=== Recorded information ===

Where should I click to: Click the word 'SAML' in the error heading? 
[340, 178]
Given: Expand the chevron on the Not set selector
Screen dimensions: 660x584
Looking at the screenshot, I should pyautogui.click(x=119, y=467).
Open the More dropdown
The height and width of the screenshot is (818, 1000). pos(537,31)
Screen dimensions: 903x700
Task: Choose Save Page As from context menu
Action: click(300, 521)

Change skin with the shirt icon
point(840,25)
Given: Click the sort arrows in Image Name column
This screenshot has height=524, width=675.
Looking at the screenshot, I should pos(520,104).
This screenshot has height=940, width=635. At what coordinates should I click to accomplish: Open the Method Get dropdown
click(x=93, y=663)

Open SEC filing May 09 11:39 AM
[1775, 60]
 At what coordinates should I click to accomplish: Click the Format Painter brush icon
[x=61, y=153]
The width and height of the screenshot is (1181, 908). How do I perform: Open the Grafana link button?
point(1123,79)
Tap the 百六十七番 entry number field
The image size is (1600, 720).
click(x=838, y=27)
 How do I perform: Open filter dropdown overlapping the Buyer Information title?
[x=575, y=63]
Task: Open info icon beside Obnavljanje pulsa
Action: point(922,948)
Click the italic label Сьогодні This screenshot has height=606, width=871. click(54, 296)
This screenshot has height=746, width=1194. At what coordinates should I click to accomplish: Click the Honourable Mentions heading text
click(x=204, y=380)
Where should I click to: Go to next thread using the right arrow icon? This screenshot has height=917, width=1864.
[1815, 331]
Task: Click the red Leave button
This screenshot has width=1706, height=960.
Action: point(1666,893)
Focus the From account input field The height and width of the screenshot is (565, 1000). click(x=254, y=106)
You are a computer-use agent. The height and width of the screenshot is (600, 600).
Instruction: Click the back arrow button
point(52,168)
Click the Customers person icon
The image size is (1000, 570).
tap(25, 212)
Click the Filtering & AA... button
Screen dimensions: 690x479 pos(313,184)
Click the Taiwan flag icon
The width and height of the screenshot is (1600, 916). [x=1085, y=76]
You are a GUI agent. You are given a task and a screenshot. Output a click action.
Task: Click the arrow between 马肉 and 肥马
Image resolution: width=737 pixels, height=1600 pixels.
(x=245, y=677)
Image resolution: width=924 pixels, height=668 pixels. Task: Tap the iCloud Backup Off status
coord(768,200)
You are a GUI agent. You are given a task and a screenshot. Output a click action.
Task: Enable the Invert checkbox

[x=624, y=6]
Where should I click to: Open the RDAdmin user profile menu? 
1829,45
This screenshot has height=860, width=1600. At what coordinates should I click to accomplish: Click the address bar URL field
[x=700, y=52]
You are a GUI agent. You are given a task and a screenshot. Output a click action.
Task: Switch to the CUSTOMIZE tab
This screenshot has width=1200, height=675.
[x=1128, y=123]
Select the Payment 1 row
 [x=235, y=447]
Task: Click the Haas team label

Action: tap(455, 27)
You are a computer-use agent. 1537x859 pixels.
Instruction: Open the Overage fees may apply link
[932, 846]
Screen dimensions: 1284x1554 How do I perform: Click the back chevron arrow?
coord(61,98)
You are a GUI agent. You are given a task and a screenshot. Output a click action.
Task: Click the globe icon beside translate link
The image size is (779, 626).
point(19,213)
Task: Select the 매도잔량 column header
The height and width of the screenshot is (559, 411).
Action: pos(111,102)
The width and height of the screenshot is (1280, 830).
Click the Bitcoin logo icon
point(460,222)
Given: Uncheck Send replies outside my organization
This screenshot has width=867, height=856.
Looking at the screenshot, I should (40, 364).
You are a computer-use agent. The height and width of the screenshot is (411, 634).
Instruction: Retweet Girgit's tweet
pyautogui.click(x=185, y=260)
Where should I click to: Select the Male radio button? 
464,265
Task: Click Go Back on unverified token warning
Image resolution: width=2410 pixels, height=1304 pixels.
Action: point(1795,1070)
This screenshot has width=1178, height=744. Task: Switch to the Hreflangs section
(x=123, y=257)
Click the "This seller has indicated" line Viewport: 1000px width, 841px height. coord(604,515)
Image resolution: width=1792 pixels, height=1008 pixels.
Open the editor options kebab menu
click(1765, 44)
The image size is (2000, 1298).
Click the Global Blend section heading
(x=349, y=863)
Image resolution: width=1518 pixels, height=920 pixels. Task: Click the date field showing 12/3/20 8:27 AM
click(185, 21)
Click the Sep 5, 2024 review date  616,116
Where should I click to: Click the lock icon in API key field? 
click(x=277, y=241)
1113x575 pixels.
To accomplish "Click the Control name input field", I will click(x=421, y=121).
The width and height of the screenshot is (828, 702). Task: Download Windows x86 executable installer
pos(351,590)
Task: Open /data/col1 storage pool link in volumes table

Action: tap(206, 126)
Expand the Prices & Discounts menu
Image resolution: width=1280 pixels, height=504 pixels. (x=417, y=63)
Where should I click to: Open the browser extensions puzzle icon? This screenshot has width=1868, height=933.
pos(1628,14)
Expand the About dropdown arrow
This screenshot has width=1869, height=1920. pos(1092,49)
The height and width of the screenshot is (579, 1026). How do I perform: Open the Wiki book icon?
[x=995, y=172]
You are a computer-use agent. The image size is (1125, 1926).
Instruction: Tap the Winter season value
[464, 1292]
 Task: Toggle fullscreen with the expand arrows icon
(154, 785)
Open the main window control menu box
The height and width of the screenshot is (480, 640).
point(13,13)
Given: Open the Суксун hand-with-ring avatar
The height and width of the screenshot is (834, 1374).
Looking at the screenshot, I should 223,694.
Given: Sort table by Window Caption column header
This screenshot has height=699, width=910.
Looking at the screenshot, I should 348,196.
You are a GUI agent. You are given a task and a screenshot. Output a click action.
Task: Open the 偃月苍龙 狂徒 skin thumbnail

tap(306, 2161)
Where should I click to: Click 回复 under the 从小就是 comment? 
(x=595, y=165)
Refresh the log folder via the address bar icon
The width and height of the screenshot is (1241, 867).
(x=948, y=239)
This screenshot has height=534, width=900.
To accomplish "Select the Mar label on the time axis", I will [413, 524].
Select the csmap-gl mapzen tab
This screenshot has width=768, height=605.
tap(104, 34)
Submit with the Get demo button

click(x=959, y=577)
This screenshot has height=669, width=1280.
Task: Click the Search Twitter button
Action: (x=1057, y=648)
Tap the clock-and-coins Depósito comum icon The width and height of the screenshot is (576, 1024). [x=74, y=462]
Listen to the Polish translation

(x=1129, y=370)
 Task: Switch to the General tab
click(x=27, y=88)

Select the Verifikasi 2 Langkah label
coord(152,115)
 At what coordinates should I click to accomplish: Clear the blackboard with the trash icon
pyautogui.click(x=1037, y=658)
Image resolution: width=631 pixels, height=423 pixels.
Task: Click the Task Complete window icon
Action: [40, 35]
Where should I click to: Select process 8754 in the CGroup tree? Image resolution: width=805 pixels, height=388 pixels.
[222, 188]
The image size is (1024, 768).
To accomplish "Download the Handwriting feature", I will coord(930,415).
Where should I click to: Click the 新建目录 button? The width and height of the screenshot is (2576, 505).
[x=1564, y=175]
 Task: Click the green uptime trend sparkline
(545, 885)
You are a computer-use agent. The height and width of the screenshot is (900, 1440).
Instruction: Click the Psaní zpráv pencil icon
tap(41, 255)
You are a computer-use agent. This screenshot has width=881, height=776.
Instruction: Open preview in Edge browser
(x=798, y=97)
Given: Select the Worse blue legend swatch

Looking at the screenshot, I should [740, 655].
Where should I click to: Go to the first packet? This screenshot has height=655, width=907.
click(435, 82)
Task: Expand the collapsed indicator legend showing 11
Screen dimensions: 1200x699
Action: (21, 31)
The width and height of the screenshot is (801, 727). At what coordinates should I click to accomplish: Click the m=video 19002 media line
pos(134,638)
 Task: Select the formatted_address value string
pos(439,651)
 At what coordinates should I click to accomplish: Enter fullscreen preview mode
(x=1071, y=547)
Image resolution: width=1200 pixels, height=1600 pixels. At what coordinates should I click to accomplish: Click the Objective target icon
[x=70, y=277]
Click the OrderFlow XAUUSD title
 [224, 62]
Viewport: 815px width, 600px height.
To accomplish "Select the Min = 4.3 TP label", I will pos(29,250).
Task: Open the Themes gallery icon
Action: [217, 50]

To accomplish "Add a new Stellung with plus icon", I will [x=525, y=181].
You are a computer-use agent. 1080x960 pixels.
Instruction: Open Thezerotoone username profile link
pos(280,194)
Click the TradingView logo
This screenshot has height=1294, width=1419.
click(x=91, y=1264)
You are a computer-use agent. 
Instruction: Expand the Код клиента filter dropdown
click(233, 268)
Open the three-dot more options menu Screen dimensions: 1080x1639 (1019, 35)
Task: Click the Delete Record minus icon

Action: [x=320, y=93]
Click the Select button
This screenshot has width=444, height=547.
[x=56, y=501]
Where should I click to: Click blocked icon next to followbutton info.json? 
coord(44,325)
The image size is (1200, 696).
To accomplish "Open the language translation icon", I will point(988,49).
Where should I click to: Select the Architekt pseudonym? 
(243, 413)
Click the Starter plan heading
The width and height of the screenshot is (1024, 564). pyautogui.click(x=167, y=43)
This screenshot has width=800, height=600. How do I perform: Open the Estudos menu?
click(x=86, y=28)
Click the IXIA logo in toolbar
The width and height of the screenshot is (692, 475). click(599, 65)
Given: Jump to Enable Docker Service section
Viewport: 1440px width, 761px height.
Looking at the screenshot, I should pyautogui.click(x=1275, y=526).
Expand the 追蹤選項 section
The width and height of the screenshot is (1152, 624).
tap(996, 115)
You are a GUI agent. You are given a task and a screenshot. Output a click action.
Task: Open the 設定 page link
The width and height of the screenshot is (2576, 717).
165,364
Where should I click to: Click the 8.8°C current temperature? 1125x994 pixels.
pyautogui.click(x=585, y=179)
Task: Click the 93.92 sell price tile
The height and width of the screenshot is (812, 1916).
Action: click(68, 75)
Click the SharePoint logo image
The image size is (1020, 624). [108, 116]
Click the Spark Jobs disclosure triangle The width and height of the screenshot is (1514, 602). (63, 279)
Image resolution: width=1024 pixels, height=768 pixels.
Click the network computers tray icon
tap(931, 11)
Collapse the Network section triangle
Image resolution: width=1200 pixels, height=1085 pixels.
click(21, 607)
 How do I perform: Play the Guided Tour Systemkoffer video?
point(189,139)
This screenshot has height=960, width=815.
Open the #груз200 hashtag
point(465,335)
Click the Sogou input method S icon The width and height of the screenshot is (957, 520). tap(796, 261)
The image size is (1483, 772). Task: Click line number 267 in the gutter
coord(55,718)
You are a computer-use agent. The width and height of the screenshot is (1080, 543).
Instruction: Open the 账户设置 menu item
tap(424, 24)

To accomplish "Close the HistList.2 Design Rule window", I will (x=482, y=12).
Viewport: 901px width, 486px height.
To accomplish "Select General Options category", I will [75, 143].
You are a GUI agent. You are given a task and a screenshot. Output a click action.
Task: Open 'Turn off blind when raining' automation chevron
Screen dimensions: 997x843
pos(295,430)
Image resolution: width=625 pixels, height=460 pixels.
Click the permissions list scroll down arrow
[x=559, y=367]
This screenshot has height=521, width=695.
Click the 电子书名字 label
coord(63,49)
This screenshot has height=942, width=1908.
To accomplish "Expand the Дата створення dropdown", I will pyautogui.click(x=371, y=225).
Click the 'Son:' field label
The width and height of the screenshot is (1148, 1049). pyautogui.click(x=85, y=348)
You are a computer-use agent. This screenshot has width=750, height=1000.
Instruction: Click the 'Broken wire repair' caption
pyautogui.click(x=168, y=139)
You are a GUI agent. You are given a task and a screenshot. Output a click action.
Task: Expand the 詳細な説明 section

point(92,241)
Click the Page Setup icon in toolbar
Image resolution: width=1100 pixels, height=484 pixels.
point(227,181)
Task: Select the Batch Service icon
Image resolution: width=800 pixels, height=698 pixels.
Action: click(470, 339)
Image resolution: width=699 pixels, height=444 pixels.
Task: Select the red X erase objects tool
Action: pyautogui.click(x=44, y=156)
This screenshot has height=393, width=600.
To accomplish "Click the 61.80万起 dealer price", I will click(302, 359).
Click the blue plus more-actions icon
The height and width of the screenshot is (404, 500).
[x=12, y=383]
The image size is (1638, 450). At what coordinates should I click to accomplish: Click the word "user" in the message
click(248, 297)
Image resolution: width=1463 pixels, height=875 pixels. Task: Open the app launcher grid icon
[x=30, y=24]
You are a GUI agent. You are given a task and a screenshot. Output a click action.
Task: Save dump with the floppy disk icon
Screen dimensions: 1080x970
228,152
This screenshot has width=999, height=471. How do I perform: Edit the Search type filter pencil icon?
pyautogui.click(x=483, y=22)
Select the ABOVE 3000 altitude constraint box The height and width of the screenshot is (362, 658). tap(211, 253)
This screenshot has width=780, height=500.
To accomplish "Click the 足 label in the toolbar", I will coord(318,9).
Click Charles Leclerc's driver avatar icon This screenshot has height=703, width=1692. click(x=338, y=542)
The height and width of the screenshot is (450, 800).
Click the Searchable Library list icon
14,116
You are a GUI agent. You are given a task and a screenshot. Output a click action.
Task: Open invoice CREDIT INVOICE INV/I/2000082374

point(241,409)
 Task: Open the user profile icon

===

* Exercise instructions:
Using the entries above, output exactly the lines between the line holding "Image resolution: width=1200 pixels, height=1600" and the line holding "Viewport: 815px width, 600px height.", end lines included, and nothing more.

* Exercise response:
Image resolution: width=1200 pixels, height=1600 pixels. At what coordinates should I click to accomplish: Click the Objective target icon
[x=70, y=277]
Click the OrderFlow XAUUSD title
 [224, 62]
Viewport: 815px width, 600px height.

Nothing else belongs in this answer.